*What you need to do:* Copy out each line of the data that holds the string "screenshot".

*Exercise material:*
■ ■ ■
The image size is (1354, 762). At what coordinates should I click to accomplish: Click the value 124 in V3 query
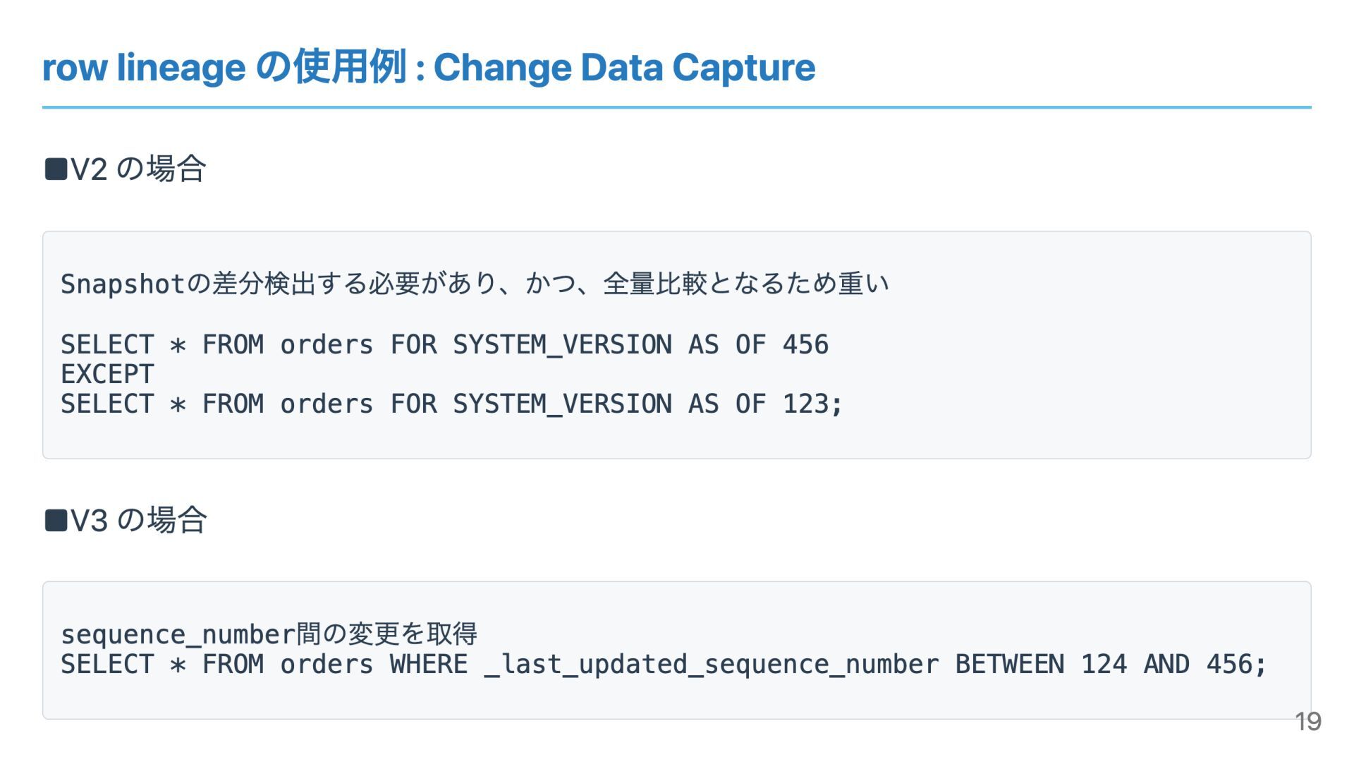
■ ■ ■
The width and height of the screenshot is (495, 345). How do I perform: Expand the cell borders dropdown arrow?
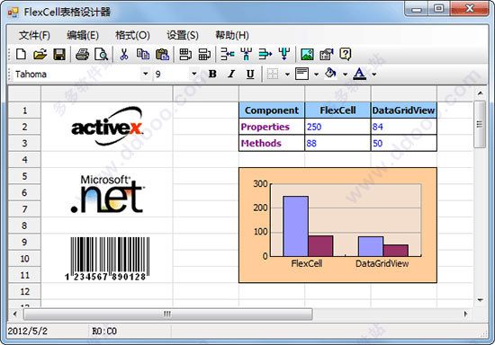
■ ■ ■
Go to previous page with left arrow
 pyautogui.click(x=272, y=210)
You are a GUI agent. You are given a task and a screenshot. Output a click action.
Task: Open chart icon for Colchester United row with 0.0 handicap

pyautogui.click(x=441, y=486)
■ ■ ■
*Task output:*
The width and height of the screenshot is (495, 345). How do I perform: Expand the cell borders dropdown arrow?
You are a GUI agent. You are given a task and a screenshot. Output a click action.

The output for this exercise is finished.